Hadi Al-Bahra: Gencatan Senjata Lebanon Buka Jalan untuk Pemberontakan
Hadi Al-Bahra mengungkapkan bahwa gencatan senjata di Lebanon membuka kesempatan bagi pemberontak untuk menyerang Aleppo.
Penulis: Andari Wulan Nugrahani
Editor: Bobby Wiratama
TRIBUNNEWS.COM – Hadi Al-Bahra, Kepala Oposisi Utama Suriah yang diakui secara internasional, mengungkapkan bahwa gencatan senjata yang terjadi di Lebanon memberikan kesempatan bagi pemberontak Suriah untuk melancarkan serangan ke Aleppo.
Pernyataan ini disampaikan dalam wawancara dengan Reuters pada hari Senin (2/11/2024).
Al-Bahra menjelaskan bahwa para pejuang pemberontak telah memulai persiapan untuk merebut Aleppo sejak setahun lalu.
Namun, rencana tersebut tertunda akibat konflik di Gaza dan Lebanon.
"Setahun yang lalu mereka mulai berlatih dan memobilisasi, tetapi perang di Gaza dan Lebanon menunda operasi ini," katanya.
Dengan berakhirnya pertempuran di Lebanon, Al-Bahra menyatakan bahwa pemberontak kini melihat kesempatan untuk melanjutkan rencana mereka.
"Saat terjadi gencatan senjata di Lebanon, mereka menemukan kesempatan untuk memulai operasi pemberontakan," ujarnya.
Serangan di Aleppo yang dimulai Rabu lalu, berpotensi menjadi tantangan terbesar bagi Presiden Suriah Bashar Al-Assad dalam perang saudara yang telah berlangsung selama bertahun-tahun.
"Akibat perang di Lebanon dan berkurangnya kekuatan Hizbullah, rezim Assad mendapat dukungan yang lebih sedikit," tambahnya.
Baca juga: Serigala Putih Ukraina atau White Wolf Bergabung dengan Hayat Tahrir al-Sham Melawan Tentara Suriah
Militer Turki, yang memiliki pangkalan di perbatasan selatan Suriah dan bersekutu dengan beberapa pemberontak, telah mengetahui rencana kelompok bersenjata tersebut.
Namun, mereka menegaskan tidak akan terlibat langsung dalam konflik ini.

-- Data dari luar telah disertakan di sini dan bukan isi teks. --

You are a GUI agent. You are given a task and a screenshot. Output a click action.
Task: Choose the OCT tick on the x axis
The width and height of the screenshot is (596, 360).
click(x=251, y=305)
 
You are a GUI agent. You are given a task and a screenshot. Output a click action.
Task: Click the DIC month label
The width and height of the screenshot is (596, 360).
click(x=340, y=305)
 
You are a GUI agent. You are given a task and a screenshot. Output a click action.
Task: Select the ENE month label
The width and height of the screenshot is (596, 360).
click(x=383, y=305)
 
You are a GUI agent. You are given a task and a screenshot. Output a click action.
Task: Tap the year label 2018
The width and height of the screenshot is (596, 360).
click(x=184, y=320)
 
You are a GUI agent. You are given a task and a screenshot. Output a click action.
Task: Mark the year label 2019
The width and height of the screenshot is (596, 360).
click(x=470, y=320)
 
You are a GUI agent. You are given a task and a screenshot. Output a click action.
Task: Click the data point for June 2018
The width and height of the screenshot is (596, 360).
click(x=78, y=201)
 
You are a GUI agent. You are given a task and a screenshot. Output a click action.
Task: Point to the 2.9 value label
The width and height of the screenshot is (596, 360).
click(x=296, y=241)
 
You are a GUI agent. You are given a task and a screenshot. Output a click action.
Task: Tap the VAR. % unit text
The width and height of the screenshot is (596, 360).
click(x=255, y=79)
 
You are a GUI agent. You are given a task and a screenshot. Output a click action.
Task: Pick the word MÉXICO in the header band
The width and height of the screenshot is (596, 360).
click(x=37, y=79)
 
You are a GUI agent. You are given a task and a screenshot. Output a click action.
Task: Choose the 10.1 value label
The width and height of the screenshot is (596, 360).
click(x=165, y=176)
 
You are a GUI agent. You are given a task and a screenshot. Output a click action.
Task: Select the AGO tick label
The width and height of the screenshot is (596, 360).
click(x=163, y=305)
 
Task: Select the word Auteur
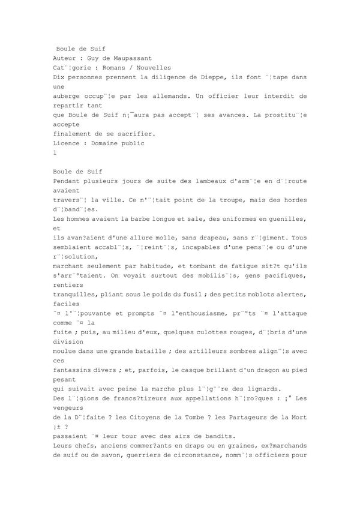pyautogui.click(x=65, y=58)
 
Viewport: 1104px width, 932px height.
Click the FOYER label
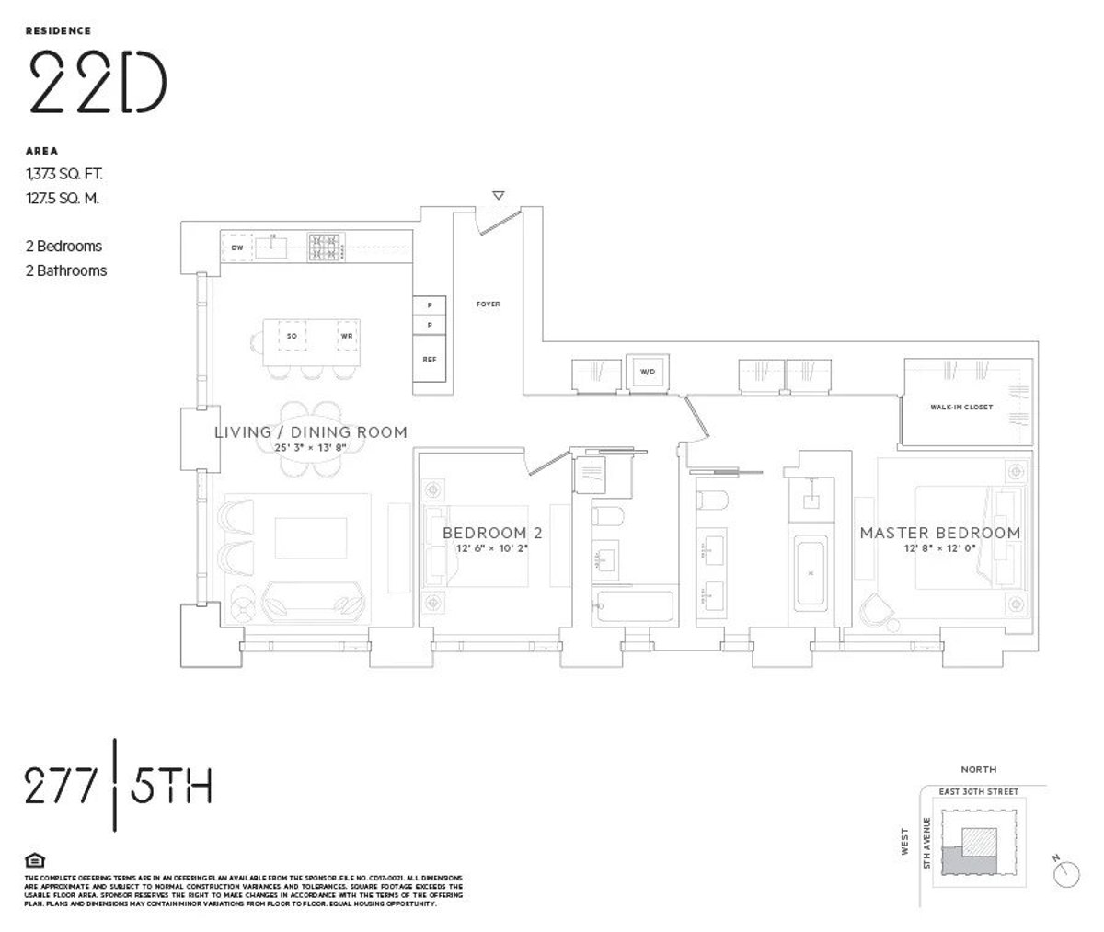point(488,304)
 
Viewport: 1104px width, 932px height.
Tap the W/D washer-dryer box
point(648,372)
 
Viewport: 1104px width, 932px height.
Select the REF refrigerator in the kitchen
point(429,359)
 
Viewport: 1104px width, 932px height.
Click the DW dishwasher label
point(236,247)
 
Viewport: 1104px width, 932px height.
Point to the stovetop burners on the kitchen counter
point(325,247)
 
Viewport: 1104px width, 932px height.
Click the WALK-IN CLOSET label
point(960,407)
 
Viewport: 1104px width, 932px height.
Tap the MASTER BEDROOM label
point(939,533)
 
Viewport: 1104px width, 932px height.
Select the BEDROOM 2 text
point(485,533)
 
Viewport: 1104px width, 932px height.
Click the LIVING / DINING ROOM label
point(310,432)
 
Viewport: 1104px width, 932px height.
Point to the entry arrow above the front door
point(498,196)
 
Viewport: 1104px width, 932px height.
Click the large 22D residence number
point(98,81)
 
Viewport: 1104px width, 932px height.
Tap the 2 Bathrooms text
point(66,270)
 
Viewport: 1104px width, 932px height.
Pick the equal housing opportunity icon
point(34,860)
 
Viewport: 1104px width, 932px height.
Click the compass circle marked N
point(1066,869)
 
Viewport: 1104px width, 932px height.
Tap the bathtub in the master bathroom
point(811,573)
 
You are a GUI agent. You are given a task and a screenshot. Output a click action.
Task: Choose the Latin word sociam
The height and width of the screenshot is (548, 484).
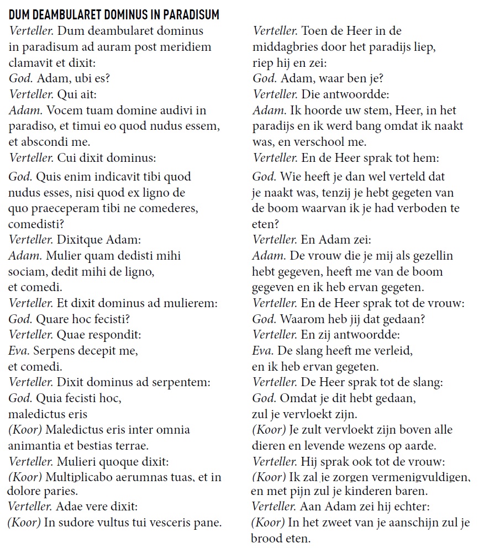(26, 272)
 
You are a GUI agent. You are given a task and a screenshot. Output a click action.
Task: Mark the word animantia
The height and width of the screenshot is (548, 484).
(34, 445)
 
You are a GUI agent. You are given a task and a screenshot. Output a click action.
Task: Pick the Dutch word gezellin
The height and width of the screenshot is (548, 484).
(433, 256)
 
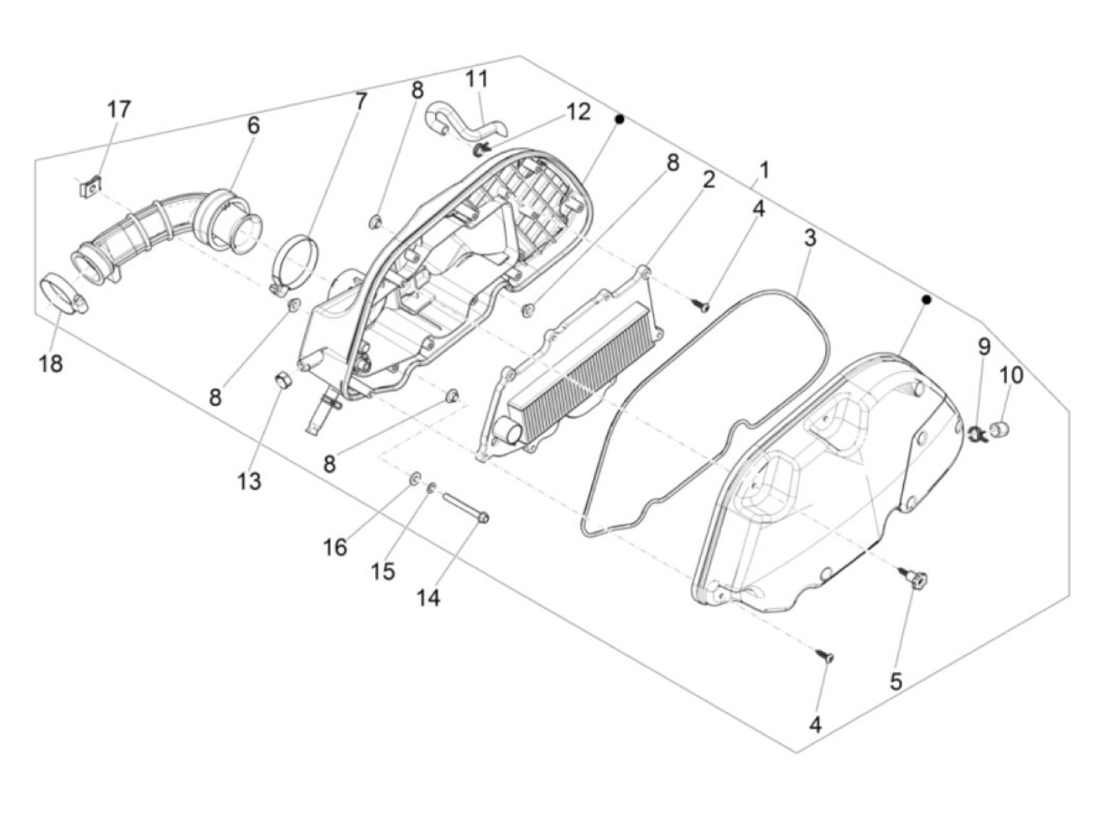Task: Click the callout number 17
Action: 119,109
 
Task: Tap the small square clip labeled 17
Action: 93,187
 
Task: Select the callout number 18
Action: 50,364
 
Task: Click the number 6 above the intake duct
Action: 253,125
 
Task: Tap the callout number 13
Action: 249,481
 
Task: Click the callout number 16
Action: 335,546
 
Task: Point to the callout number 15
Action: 383,572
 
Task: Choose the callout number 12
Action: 578,112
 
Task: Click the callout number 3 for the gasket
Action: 810,238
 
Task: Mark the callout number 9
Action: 984,346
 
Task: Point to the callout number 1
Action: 764,170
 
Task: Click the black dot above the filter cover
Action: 926,300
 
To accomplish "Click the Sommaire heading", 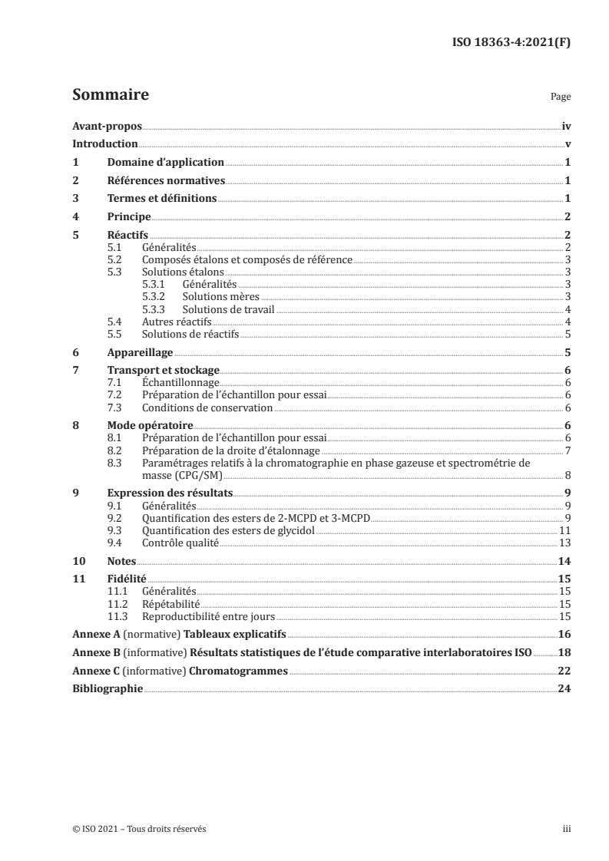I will (111, 96).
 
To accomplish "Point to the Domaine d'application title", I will (165, 163).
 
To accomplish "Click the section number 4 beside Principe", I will (75, 217).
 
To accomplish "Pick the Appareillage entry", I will (140, 353).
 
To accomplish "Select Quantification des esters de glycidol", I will (229, 530).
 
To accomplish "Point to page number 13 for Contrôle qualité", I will (565, 543).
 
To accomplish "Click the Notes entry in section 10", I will (121, 561).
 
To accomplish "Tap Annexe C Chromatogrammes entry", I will (180, 671).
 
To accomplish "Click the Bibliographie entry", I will (108, 689).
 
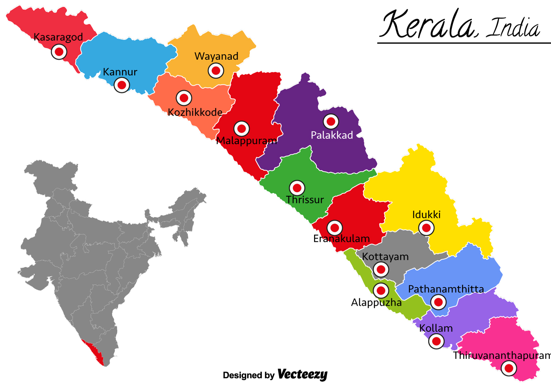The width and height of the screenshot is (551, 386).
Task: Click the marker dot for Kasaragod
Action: pyautogui.click(x=59, y=52)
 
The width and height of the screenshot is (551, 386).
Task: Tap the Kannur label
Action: pyautogui.click(x=120, y=72)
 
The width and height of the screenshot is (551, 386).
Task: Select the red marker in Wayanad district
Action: pyautogui.click(x=216, y=71)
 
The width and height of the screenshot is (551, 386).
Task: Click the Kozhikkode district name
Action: pyautogui.click(x=195, y=112)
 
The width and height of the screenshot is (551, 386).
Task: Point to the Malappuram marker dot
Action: pyautogui.click(x=242, y=128)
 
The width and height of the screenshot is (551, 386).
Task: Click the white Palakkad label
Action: pyautogui.click(x=332, y=135)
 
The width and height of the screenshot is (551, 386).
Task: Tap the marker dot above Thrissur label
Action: pyautogui.click(x=297, y=188)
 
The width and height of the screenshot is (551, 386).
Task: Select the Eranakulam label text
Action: pyautogui.click(x=341, y=239)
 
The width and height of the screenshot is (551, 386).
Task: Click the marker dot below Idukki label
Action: pyautogui.click(x=426, y=228)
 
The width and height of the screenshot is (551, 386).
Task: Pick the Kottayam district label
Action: pyautogui.click(x=385, y=256)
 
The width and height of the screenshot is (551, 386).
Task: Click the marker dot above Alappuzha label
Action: pyautogui.click(x=381, y=291)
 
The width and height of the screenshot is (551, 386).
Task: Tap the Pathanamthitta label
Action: pyautogui.click(x=446, y=289)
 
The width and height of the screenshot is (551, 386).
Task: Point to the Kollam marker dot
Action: pyautogui.click(x=436, y=341)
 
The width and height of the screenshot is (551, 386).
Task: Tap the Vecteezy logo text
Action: pyautogui.click(x=302, y=374)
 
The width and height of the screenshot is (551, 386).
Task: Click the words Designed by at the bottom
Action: pyautogui.click(x=248, y=375)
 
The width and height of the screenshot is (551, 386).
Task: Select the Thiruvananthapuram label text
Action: pyautogui.click(x=501, y=356)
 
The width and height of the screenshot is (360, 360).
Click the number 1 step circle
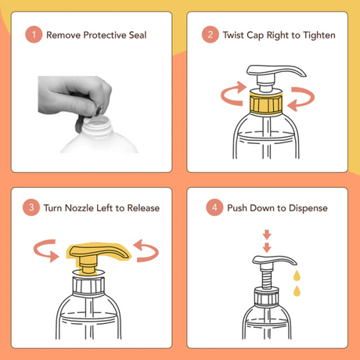click(x=33, y=35)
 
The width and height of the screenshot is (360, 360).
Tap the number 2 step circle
click(x=210, y=35)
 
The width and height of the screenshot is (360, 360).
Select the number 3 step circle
click(x=33, y=207)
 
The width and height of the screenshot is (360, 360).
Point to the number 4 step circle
click(x=210, y=207)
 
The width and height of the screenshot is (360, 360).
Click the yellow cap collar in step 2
click(x=267, y=102)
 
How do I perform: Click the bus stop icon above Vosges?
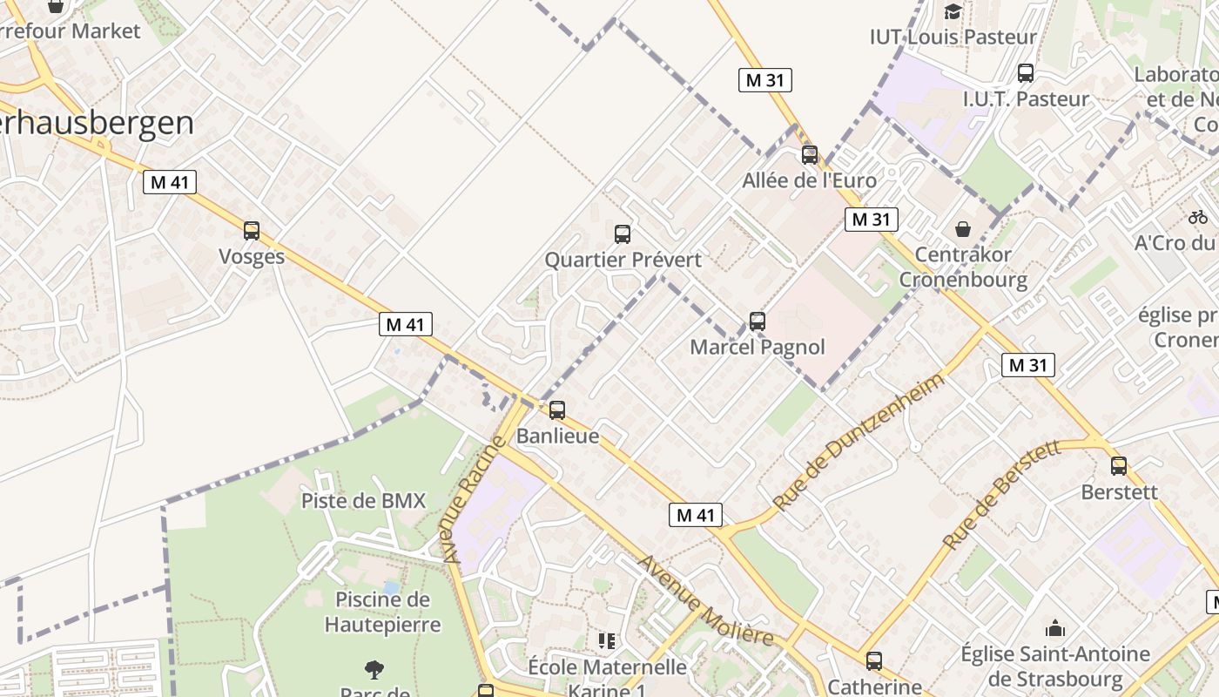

Sementara itu, Iran dan Rusia tetap berkomitmen untuk mendukung pemerintah Suriah, dengan laporan bahwa ratusan pejuang dari milisi Irak telah menyeberang ke Suriah untuk membantu.
Pemberontak yang terlibat dalam operasi ini merupakan koalisi dari kelompok bersenjata sekuler yang didukung oleh Turki, dipimpin oleh Hayat Tahrir Al-Sham (HTS), yang telah ditetapkan sebagai kelompok teroris oleh beberapa negara.
Koalisi ini, yang tidak termasuk HTS, terdiri dari kelompok anti-Assad seperti Tentara Nasional Suriah dan Tentara Pembebasan Suriah.
Sementara gencatan senjata di Lebanon memberikan peluang bagi pemberontakan di Suriah, situasi ini juga menimbulkan risiko baru bagi stabilitas kawasan, Middle East Monitor melaporkan.
Pemerintah Suriah dan Hizbullah belum memberikan komentar resmi mengenai perkembangan ini.
Sementara Turki terus memantau situasi dengan cermat.
Ratusan Pejuang Irak Bergabung Melawan Pemberontak di Suriah
Ratusan pejuang Irak menyeberang ke Suriah pada hari Senin (2/12/2024) untuk membantu pemerintah Suriah dalam memerangi pemberontak yang baru-baru ini merebut Aleppo.
Meskipun demikian, Hizbullah Lebanon belum memiliki rencana untuk bergabung dengan operasi tersebut, menurut sumber-sumber yang dikutip oleh Reuters.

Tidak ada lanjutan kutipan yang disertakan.